What's to love about the Second Shop …

There are a lot of cool reasons to expand to the next location. First, it makes sense from a financial standpoint. You can spin off a satellite location with a team of plumbers and a field supervisor. Keep the administrative, financial and marketing functions based at the "Mother Ship" location. When you crunch the numbers, they get downright delicious with the Second Shop.

Second, the Second Shop provides life-enhancing opportunities for the ambitious, entrepreneurial people at the First Shop. Have you ever had an employee leave your shop to start a business of his own? The Second Shop can be a win-win alternative. Consider a profit sharing or stock opportunity for a successful Second Shop launch.

One more consideration … "Line extension" is a popular approach to business growth. I am not a big fan of expanding your offerings to the same customer base. For each trade, you'll need operations manuals, training center, marketing and branding strategy, financial models, etc. Whew. If you are located in an area with small population, you may be well served to diversify. However, if you have a hefty market area (200,000 population) consider the Second Shop to expand your core competency. Even as a franchisee, consider what would make more sense for your expansion … a different franchise or another location with the same franchise? With a Second Shop, you can take your established systems and replicate them. Your brightest and best team members can train, or become, the new team at the Second Shop. Easy. At least, relatively easy.

So why do so few Second Shops exist?

Here's what I can share about why very few pull it off and how to beat the odds.

The pull of the river …

There is a river of inertia in this industry. Most shops are small. I guesstimate that 80% of all shops have 3 or fewer trucks. Of that 80%, most are one person outfits. Should you put your boat in the river of this industry, that's where inertia will take you. Should you decide to grow a multi-shop company, you'll have turn your boat around and paddle up-river. Unfortunately, you'll have to bear the taunts of your fellow plumbers. They may call you a gouger or a sell out. It may be easier to go with the flow.

The success of the First Shop …

Suppose you succeed at growing the First Shop to 5-7 trucks. That would mean that you have systems and good people willing to use those systems. That requires that you delegate and manage and work on your business … instead of in your business every day. You may be enjoying your hard-earned success. You do not have to go into the office every day. You've got some money socked away. Life is pretty darn good at this point and you may just lose the fizz to tackle that Second Shop. There's nothing wrong with this scenario. You may lose interest as your current level of success eclipses anything you thought you would achieve in this lifetime. A Second Shop could get your juices flowing again. Especially when you consider the opportunities you would be creating for your wonderful, hardworking team members.

The lure of Perfection …

Author Jim Collins says, "Good is the enemy of Great." He suggests you fight being just good enough and pursue greatness. Makes sense. I would add …
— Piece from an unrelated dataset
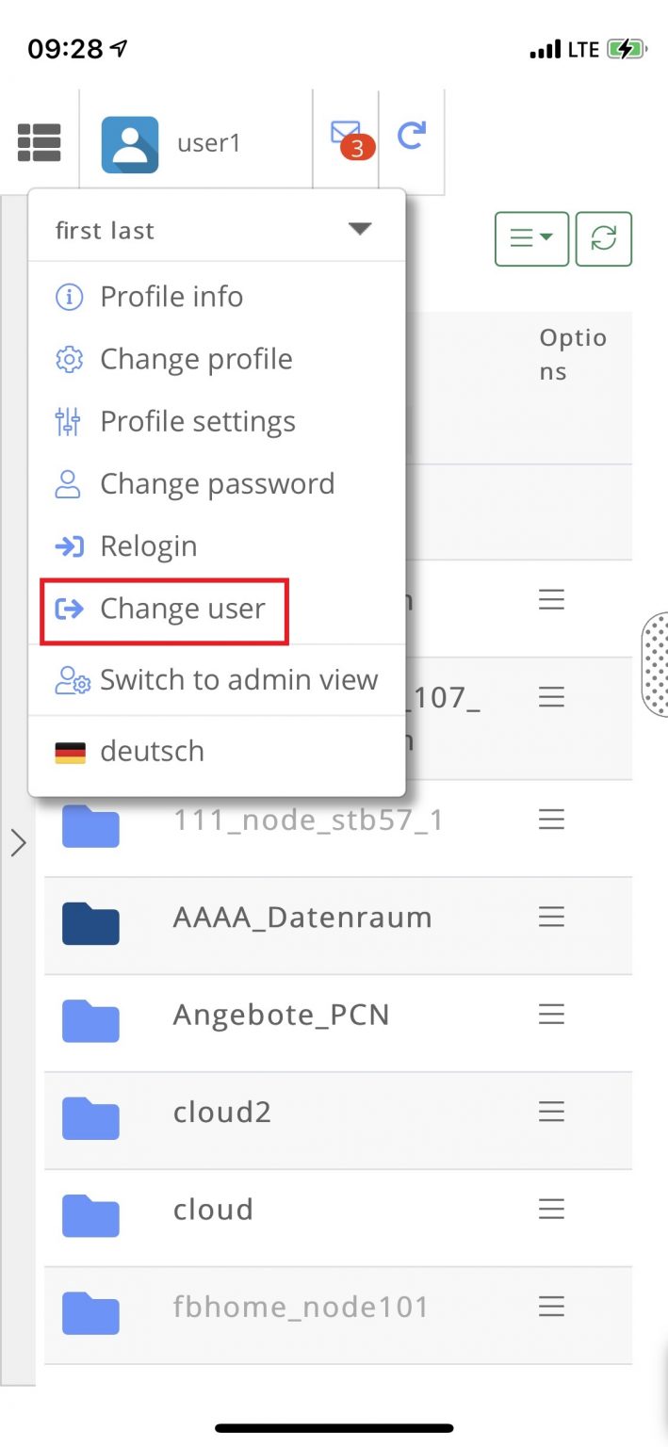Open the green list view dropdown
The height and width of the screenshot is (1447, 668).
click(x=531, y=239)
"Perfect is another enemy of Great."

So often, with a really kickin '5-7 truck outfit, the lure of Perfection starts to complicate the company. Simple systems that can be easily trained and duplicated crumble under the development of even-better systems. Basic, functional financial statements become 30 page affairs with each account sliced ​​into a dozen sub-accounts. Simple Sales tracking (a check if you sold it, a zero if you did not) become multi-page spreadsheets that require a CPA and an audit before the results can be posted on the "Jumbo-tron" in the break room. If you want to expand, you have got to keep it simple. Ask ask ask these questions every time you or a team member is tempted to get fancy with your current, working systems …

"If I did not have this detail of information, what would I lose?"
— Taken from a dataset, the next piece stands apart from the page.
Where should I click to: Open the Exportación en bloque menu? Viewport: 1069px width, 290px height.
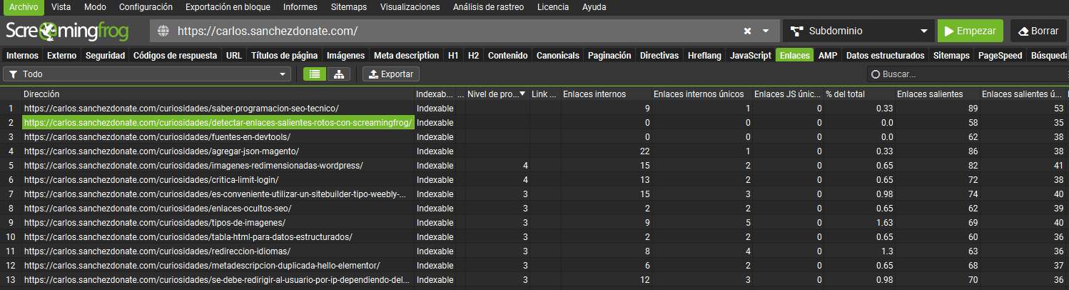tap(228, 7)
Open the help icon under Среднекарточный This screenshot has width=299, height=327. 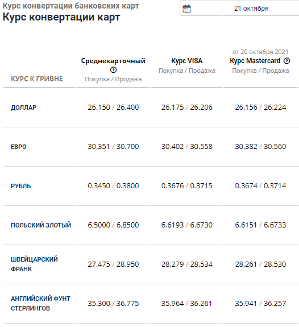tap(113, 70)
"Could I easily replicate this system at a remote location?"

"What decision will I make with this new information?" If it is only interesting, but not leading to a better, faster, more profitable decision … skip it. You'll have to fight fancy every step of the way to your Second Shop.

If you want to, you could create the Second Shop. And the Third, Fourth, etc. You could apply a sound strategy that includes Business Planning, Financial Management, Marketing, Acquisition, Operating Manuals … a Customer Service and Sales-focused culture … and an undaunted determinism. Does this idea get your attention?

What do you think? Ready to expand to the Second Shop?